In one embodiment of the present invention, the device determining unit is specifically configured to calculate, for each object included in the target object class, a similarity between fourth data of the object and third data of the target object; a reference object of the target object is determined based on the calculated similarity.

In one embodiment of the present invention, the above device prediction submodule is specifically configured to input the third data into a prediction model, obtain a target identifier of a ventricular assist device output by the prediction model, and determine a ventricular assist device corresponding to the target identifier as a target ventricular assist device used by the target object; wherein, the prediction model is: and training the initial neural network model by taking the data representing the heart state of the sample object as a training sample and taking the ventricular assist device used by the sample object as a training reference to obtain a model for predicting the adaptation degree of the ventricular assist device to the heart state of the object.

Corresponding to the recommended method of the ventricular assist device, the embodiment of the invention also provides electronic equipment.

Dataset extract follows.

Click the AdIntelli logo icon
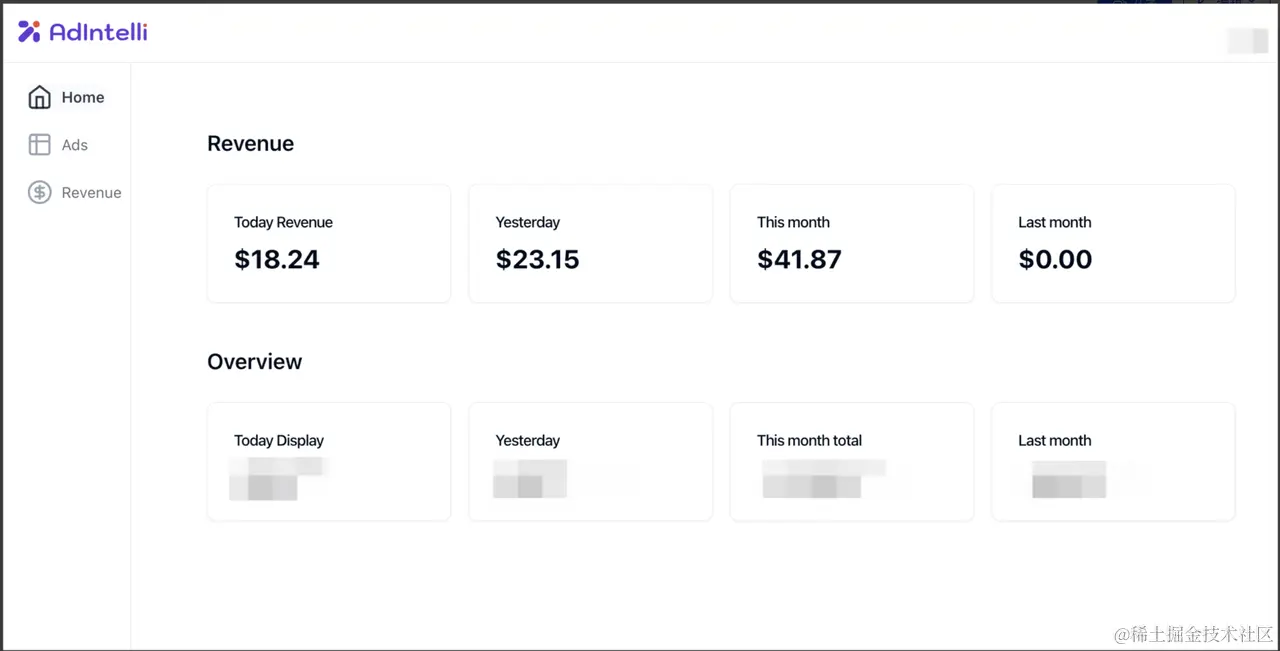The height and width of the screenshot is (651, 1280). pyautogui.click(x=29, y=32)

Referring to fig. 6, fig. 6 is a schematic structural diagram of an electronic device according to an embodiment of the present invention, which includes a processor 601, a communication interface 602, a memory 603, and a communication bus 604, wherein the processor 601, the communication interface 602, and the memory 603 communicate with each other through the communication bus 604,

a memory 603 for storing a computer program;

the processor 601 is configured to implement the recommendation method of the ventricular assist device according to the embodiment of the present invention when executing the program stored in the memory 603.

The communication bus mentioned above for the electronic devices may be a peripheral component interconnect standard (Peripheral Component Interconnect, PCI) bus or an extended industry standard architecture (Extended Industry Standard Architecture, EISA) bus, etc. The communication bus may be classified as an address bus, a data bus, a control bus, or the like. For ease of illustration, the figures are shown with only one bold line, but not with only one bus or one type of bus.

The communication interface is used for communication between the electronic device and other devices.

The Memory may include random access Memory (Random Access Memory, RAM) or may include Non-Volatile Memory (NVM), such as at least one disk Memory. Optionally, the memory may also be at least one memory device located remotely from the aforementioned processor.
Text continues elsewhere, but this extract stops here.